Benchmark three-month copper CMCU3 on the London Metal Exchange (LME) was down 0.2% to $9,587.50 a metric ton by 1617 GMT.
The metal, used in power and construction, had been up in the previous five sessions. It touched $9,664 on Wednesday, the highest price since April 2.
"Industrial metals have woken up to the fact that a lot of damage has already been done, both to the U.S. but especially the Chinese economy, and it raises renewed concerns about the demand outlook going forward," said Ole Hansen, head of commodity strategy at Saxo Bank.

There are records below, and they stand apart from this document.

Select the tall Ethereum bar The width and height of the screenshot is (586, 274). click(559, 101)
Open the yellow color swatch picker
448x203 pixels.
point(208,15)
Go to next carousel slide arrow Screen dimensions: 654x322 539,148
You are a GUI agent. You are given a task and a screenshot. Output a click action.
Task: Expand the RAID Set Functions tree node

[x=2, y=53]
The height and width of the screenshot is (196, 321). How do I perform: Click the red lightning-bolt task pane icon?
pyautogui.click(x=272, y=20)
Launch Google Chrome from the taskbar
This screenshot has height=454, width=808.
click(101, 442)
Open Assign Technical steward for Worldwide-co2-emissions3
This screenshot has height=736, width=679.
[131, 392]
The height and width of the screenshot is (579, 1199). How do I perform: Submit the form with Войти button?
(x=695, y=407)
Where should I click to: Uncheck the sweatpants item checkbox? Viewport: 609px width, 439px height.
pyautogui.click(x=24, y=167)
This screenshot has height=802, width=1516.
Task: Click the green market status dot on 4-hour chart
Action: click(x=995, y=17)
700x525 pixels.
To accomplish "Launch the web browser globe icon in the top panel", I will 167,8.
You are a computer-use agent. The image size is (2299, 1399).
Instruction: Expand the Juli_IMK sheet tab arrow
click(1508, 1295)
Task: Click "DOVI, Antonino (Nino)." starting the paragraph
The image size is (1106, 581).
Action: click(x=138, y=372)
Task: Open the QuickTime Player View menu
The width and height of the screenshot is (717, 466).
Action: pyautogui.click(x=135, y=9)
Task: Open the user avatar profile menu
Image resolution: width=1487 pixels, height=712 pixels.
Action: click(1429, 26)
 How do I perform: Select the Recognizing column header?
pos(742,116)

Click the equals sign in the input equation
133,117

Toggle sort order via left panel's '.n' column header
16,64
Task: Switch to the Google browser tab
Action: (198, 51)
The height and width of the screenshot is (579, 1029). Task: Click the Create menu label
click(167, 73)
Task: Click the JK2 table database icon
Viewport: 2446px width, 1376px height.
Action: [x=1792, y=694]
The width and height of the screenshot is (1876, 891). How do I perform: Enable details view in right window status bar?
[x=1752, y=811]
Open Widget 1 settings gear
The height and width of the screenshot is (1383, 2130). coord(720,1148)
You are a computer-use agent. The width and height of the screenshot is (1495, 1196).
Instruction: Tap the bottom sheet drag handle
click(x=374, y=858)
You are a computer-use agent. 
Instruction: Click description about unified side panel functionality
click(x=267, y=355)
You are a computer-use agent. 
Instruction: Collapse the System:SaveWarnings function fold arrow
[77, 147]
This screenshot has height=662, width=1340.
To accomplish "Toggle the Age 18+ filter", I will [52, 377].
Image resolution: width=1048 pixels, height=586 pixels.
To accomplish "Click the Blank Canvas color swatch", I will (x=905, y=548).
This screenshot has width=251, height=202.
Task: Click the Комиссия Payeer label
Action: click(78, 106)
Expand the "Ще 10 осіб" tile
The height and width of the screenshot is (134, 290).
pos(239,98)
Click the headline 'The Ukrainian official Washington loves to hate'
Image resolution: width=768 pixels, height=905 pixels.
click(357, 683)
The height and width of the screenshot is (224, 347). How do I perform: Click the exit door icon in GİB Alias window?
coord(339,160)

"We have to remember it's a trade tariff truce and not a final deal with many potential obstacles still lurking."
Analysts at Citi said in a note that average copper prices were expected to fall to $8,800 in the third quarter from $9,300 in the current quarter as front-loading of trade and manufacturing spurred by the 90-day reprieve would fade.
"Trade tariffs remain notably higher than pre-April, even with recent and potential further bilateral deals, and we expect to see the impact on growth and payback for front-loaded goods trade in physical metals consumption by the third quarter," the Citi analysts added.
Copper prices outside the U.S. are for now supported by U.S. demand for supplies HG-STX-COMEX. The premium on COMEX copper futures over the LME benchmark LMECMXCUc3 is elevated due to Washington's ongoing investigation into potential new import tariffs on the metal.
An announcement of tariff implementation is likely to trigger an unwind through drawdown of the U.S. domestic copper inventory, driving a temporary collapse in U.S. import demand, Citi added.
Aluminium CMAL3 fell 1.1% to $2,499.50 a ton. The short-covering which was supporting the metal on Wednesday has worn off, shifting the focus back to slowing economies, a metals trader said.
Weakness in aluminium demand linked to trade tensions will likely weigh on prices this year, but a longstanding cap on Chinese output could limit losses, analysts said.
Helping to end the short-covering bid, which had been supporting aluminium, zinc and nickel earlier this week, appetite from top metals consumer China eased due to elevated prices, said Alastair Munro, senior base metals strategist at broker Marex.
Zinc CMZN3 lost 1.4% to $2,726.50, lead CMPB3 added 0.4% to $2,002, tin CMSN3 rose 0.6% to $32,950 and nickel CMNI3 was down 0.5% at $15,785.